Aim of the task ▸ Please quote all of the material below word for word, keeping every line unchanged.

Supplied entries ▸
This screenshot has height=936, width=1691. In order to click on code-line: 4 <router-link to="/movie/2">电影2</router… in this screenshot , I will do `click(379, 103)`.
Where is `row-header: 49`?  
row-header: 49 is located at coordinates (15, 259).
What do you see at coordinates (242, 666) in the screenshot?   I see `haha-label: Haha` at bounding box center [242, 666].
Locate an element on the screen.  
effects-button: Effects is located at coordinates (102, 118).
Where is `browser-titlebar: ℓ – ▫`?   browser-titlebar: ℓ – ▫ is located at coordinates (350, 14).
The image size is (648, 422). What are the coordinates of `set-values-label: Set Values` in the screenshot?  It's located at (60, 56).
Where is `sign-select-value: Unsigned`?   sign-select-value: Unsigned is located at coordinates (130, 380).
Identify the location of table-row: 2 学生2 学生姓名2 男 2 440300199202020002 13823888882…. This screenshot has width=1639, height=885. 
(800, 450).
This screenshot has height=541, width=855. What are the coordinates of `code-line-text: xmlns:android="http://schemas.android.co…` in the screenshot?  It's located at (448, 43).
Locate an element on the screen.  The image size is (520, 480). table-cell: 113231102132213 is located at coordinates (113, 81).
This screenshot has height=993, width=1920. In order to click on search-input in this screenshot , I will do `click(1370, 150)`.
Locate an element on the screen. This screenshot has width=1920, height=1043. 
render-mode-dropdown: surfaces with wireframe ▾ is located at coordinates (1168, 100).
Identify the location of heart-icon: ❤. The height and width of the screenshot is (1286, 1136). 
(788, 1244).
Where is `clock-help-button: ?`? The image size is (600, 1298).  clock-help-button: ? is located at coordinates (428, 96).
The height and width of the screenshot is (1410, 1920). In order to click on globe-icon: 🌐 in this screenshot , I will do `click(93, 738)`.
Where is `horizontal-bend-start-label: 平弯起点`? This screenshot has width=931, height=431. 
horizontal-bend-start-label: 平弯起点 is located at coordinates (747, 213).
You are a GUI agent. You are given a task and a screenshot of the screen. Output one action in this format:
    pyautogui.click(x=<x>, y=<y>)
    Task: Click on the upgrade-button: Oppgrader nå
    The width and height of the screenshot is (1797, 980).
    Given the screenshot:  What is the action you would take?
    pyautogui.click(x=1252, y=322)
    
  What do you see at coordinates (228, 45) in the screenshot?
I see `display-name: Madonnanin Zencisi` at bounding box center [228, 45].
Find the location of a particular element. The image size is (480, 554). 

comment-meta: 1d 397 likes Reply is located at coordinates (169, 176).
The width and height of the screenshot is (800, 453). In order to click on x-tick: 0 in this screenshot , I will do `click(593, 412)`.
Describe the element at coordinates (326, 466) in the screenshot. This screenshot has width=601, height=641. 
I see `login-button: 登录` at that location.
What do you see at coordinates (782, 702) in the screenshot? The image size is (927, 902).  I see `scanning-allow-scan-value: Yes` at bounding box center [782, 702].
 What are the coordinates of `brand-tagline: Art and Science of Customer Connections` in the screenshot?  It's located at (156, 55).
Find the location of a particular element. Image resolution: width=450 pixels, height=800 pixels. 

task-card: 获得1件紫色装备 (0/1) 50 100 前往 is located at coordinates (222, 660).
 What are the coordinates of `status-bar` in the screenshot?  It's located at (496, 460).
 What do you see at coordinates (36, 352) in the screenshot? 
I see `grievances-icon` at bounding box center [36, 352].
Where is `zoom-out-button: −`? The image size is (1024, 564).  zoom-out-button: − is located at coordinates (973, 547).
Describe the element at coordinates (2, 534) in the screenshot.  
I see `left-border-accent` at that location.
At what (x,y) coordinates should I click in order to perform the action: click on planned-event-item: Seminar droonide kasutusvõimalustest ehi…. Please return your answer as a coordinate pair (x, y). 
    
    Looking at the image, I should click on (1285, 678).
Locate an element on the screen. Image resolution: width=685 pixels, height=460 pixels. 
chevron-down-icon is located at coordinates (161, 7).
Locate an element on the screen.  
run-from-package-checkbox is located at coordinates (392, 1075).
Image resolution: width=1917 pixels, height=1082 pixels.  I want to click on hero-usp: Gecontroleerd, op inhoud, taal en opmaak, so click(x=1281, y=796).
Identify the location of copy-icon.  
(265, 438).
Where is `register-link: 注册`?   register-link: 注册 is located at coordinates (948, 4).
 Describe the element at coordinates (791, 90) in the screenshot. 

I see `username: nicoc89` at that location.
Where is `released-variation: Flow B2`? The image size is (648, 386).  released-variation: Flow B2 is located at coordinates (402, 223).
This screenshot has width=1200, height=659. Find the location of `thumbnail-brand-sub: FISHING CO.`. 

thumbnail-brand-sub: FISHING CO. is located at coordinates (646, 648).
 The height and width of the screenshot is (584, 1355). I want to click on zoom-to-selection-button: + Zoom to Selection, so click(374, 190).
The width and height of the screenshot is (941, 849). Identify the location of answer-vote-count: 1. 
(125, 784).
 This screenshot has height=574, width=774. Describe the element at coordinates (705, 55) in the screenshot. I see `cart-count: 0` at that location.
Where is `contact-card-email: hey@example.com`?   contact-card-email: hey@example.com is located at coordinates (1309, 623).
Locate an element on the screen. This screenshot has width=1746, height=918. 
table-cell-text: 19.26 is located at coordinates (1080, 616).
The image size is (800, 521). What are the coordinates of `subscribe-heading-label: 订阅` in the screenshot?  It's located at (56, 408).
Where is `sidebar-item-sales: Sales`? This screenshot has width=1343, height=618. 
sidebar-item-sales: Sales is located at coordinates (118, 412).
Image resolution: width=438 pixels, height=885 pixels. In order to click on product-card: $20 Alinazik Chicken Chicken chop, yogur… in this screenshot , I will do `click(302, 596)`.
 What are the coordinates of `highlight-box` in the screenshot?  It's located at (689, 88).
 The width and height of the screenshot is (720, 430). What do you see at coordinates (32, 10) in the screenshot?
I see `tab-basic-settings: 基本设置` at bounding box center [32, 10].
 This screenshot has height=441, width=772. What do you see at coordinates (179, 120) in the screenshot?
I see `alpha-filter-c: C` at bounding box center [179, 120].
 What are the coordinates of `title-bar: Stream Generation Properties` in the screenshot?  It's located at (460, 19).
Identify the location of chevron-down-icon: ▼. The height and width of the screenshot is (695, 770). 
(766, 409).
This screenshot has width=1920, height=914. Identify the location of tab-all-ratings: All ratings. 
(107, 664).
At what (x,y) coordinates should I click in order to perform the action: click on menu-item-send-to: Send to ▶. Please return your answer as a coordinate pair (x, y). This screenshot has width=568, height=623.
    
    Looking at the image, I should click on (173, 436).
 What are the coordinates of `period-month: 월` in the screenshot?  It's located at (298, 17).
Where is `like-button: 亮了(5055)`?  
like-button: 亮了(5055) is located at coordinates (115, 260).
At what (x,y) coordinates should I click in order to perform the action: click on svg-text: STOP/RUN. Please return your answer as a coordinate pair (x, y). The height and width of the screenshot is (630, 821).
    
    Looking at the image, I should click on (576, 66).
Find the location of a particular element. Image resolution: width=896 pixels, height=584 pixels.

Output of the task ▸
This screenshot has height=936, width=1691. In order to click on code-line: 4 <router-link to="/movie/2">电影2</router… in this screenshot , I will do `click(379, 103)`.
Where is `row-header: 49`?  
row-header: 49 is located at coordinates (15, 259).
What do you see at coordinates (242, 666) in the screenshot?   I see `haha-label: Haha` at bounding box center [242, 666].
Locate an element on the screen.  
effects-button: Effects is located at coordinates (102, 118).
Where is `browser-titlebar: ℓ – ▫`?   browser-titlebar: ℓ – ▫ is located at coordinates (350, 14).
The image size is (648, 422). What are the coordinates of `set-values-label: Set Values` in the screenshot?  It's located at (60, 56).
Where is `sign-select-value: Unsigned`?   sign-select-value: Unsigned is located at coordinates (130, 380).
Identify the location of table-row: 2 学生2 学生姓名2 男 2 440300199202020002 13823888882…. This screenshot has width=1639, height=885. 
(800, 450).
This screenshot has height=541, width=855. What are the coordinates of `code-line-text: xmlns:android="http://schemas.android.co…` in the screenshot?  It's located at (448, 43).
Locate an element on the screen.  The image size is (520, 480). table-cell: 113231102132213 is located at coordinates (113, 81).
This screenshot has height=993, width=1920. In order to click on search-input in this screenshot , I will do `click(1370, 150)`.
Locate an element on the screen. This screenshot has width=1920, height=1043. 
render-mode-dropdown: surfaces with wireframe ▾ is located at coordinates (1168, 100).
Identify the location of heart-icon: ❤. The height and width of the screenshot is (1286, 1136). 
(788, 1244).
Where is `clock-help-button: ?`? The image size is (600, 1298).  clock-help-button: ? is located at coordinates (428, 96).
The height and width of the screenshot is (1410, 1920). In order to click on globe-icon: 🌐 in this screenshot , I will do `click(93, 738)`.
Where is `horizontal-bend-start-label: 平弯起点`? This screenshot has width=931, height=431. 
horizontal-bend-start-label: 平弯起点 is located at coordinates (747, 213).
You are a GUI agent. You are given a task and a screenshot of the screen. Output one action in this format:
    pyautogui.click(x=<x>, y=<y>)
    Task: Click on the upgrade-button: Oppgrader nå
    The width and height of the screenshot is (1797, 980).
    Given the screenshot:  What is the action you would take?
    pyautogui.click(x=1252, y=322)
    
  What do you see at coordinates (228, 45) in the screenshot?
I see `display-name: Madonnanin Zencisi` at bounding box center [228, 45].
Find the location of a particular element. The image size is (480, 554). 

comment-meta: 1d 397 likes Reply is located at coordinates (169, 176).
The width and height of the screenshot is (800, 453). In order to click on x-tick: 0 in this screenshot , I will do `click(593, 412)`.
Describe the element at coordinates (326, 466) in the screenshot. This screenshot has width=601, height=641. 
I see `login-button: 登录` at that location.
What do you see at coordinates (782, 702) in the screenshot? The image size is (927, 902).  I see `scanning-allow-scan-value: Yes` at bounding box center [782, 702].
 What are the coordinates of `brand-tagline: Art and Science of Customer Connections` in the screenshot?  It's located at (156, 55).
Find the location of a particular element. Image resolution: width=450 pixels, height=800 pixels. 

task-card: 获得1件紫色装备 (0/1) 50 100 前往 is located at coordinates (222, 660).
 What are the coordinates of `status-bar` in the screenshot?  It's located at (496, 460).
 What do you see at coordinates (36, 352) in the screenshot? 
I see `grievances-icon` at bounding box center [36, 352].
Where is `zoom-out-button: −`? The image size is (1024, 564).  zoom-out-button: − is located at coordinates (973, 547).
Describe the element at coordinates (2, 534) in the screenshot.  
I see `left-border-accent` at that location.
At what (x,y) coordinates should I click in order to perform the action: click on planned-event-item: Seminar droonide kasutusvõimalustest ehi…. Please return your answer as a coordinate pair (x, y). 
    
    Looking at the image, I should click on (1285, 678).
Locate an element on the screen. Image resolution: width=685 pixels, height=460 pixels. 
chevron-down-icon is located at coordinates (161, 7).
Locate an element on the screen.  
run-from-package-checkbox is located at coordinates (392, 1075).
Image resolution: width=1917 pixels, height=1082 pixels.  I want to click on hero-usp: Gecontroleerd, op inhoud, taal en opmaak, so click(x=1281, y=796).
Identify the location of copy-icon.  
(265, 438).
Where is `register-link: 注册`?   register-link: 注册 is located at coordinates (948, 4).
 Describe the element at coordinates (791, 90) in the screenshot. 

I see `username: nicoc89` at that location.
Where is `released-variation: Flow B2`? The image size is (648, 386).  released-variation: Flow B2 is located at coordinates (402, 223).
This screenshot has width=1200, height=659. Find the location of `thumbnail-brand-sub: FISHING CO.`. 

thumbnail-brand-sub: FISHING CO. is located at coordinates (646, 648).
 The height and width of the screenshot is (584, 1355). I want to click on zoom-to-selection-button: + Zoom to Selection, so click(374, 190).
The width and height of the screenshot is (941, 849). Identify the location of answer-vote-count: 1. 
(125, 784).
 This screenshot has height=574, width=774. Describe the element at coordinates (705, 55) in the screenshot. I see `cart-count: 0` at that location.
Where is `contact-card-email: hey@example.com`?   contact-card-email: hey@example.com is located at coordinates (1309, 623).
Locate an element on the screen. This screenshot has width=1746, height=918. 
table-cell-text: 19.26 is located at coordinates (1080, 616).
The image size is (800, 521). What are the coordinates of `subscribe-heading-label: 订阅` in the screenshot?  It's located at (56, 408).
Where is `sidebar-item-sales: Sales`? This screenshot has width=1343, height=618. 
sidebar-item-sales: Sales is located at coordinates (118, 412).
Image resolution: width=438 pixels, height=885 pixels. In order to click on product-card: $20 Alinazik Chicken Chicken chop, yogur… in this screenshot , I will do `click(302, 596)`.
 What are the coordinates of `highlight-box` in the screenshot?  It's located at (689, 88).
 The width and height of the screenshot is (720, 430). What do you see at coordinates (32, 10) in the screenshot?
I see `tab-basic-settings: 基本设置` at bounding box center [32, 10].
 This screenshot has height=441, width=772. What do you see at coordinates (179, 120) in the screenshot?
I see `alpha-filter-c: C` at bounding box center [179, 120].
 What are the coordinates of `title-bar: Stream Generation Properties` in the screenshot?  It's located at (460, 19).
Identify the location of chevron-down-icon: ▼. The height and width of the screenshot is (695, 770). 
(766, 409).
This screenshot has width=1920, height=914. Identify the location of tab-all-ratings: All ratings. 
(107, 664).
At what (x,y) coordinates should I click in order to perform the action: click on menu-item-send-to: Send to ▶. Please return your answer as a coordinate pair (x, y). This screenshot has width=568, height=623.
    
    Looking at the image, I should click on (173, 436).
 What are the coordinates of `period-month: 월` in the screenshot?  It's located at (298, 17).
Where is `like-button: 亮了(5055)`?  
like-button: 亮了(5055) is located at coordinates (115, 260).
At what (x,y) coordinates should I click in order to perform the action: click on svg-text: STOP/RUN. Please return your answer as a coordinate pair (x, y). The height and width of the screenshot is (630, 821).
    
    Looking at the image, I should click on (576, 66).
Find the location of a particular element. Image resolution: width=896 pixels, height=584 pixels.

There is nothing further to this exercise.